Orientation
What You'll Master Here
Ingestion is the boundary where the outside world enters your pipeline. A file is not trusted data yet. It is bytes, text, rows, payloads, timestamps, and failure modes that need to be turned into records with evidence.
This chapter teaches how data engineers use Python to read files and payloads safely: paths, directory contracts, CSV, JSON, NDJSON, row numbers, rejected rows, and manifests.
The goal is not to memorize every option in pathlib, csv, or json. The goal is to build a repeatable ingestion habit: discover inputs, parse them deliberately, preserve enough context to debug, and emit a receipt for the run.
Why data engineers care
Most downstream data quality problems start at ingestion. If you lose file names, row numbers, encodings, or rejected-row reasons, you lose the evidence needed to fix a bad batch.
Core mental model
Treat ingestion as a contract boundary: raw file in, accepted records plus rejected evidence plus manifest out.
Ingestion boundary
Raw file
bytes and strings
Parser
CSV / JSON / NDJSON
Validator
contract checks
Accepted rows
safe records
Rejected rows
evidence
- path
- A structured reference to a file or directory. Use Path objects so joins, suffixes, parents, and globbing stay explicit.
- payload
- The raw content you received: CSV text, a JSON document, one NDJSON line, or an API response body.
- manifest
- A run receipt that records what files were seen, row counts, accepted counts, rejected counts, and final status.
- rejected row
- A row that failed a row-level rule but did not necessarily make the whole batch unreadable.
Common mistake
Opening files as if every payload is already clean data.

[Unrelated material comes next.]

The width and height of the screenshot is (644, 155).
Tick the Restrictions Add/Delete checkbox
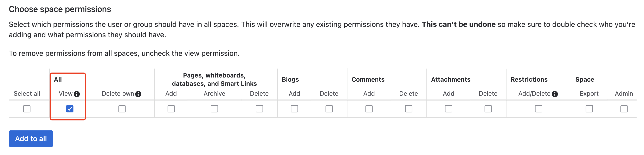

Malformed rows either crash the whole batch or disappear without an audit trail.
Returning only clean records and throwing away file and row context.

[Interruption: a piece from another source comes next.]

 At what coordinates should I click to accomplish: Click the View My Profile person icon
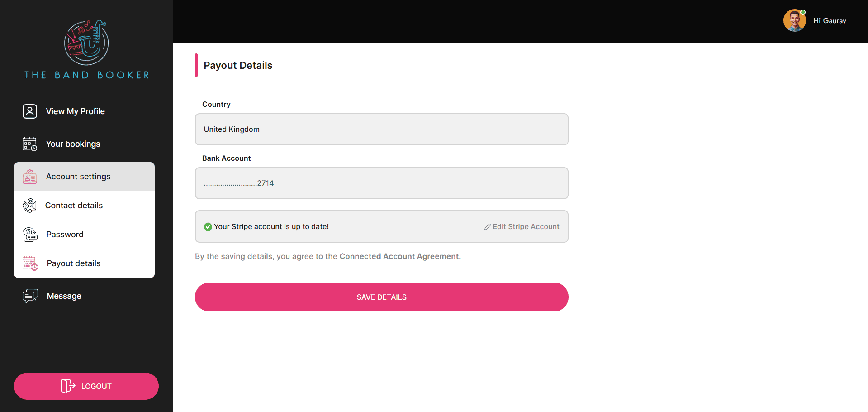click(x=30, y=111)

No one can trace a bad warehouse row back to the input that produced it.
Better habit
- Always preserve source file and row number when parsing row-based files.

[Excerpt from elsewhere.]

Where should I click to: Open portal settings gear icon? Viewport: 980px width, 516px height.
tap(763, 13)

- Return accepted records and rejected records separately.
- Emit a manifest even for empty, failed, or quarantined inputs.
A strong ingestion answer says how you will handle partial failure. Interviewers notice when you preserve row numbers and rejected-row reasons instead of only showing the happy path.
Ingestion failures are often caused by upstream systems changing delimiters, adding columns, sending empty files, or producing one malformed record in an otherwise usable batch.
Practice prompts
- For a CSV file you know, list the accepted output fields and the rejected-row fields you would preserve.
- Name one condition that should quarantine the entire file and one condition that should reject only a row.
Remember this
A file is not trusted data until you parse it, validate it, keep rejected evidence, and write a manifest.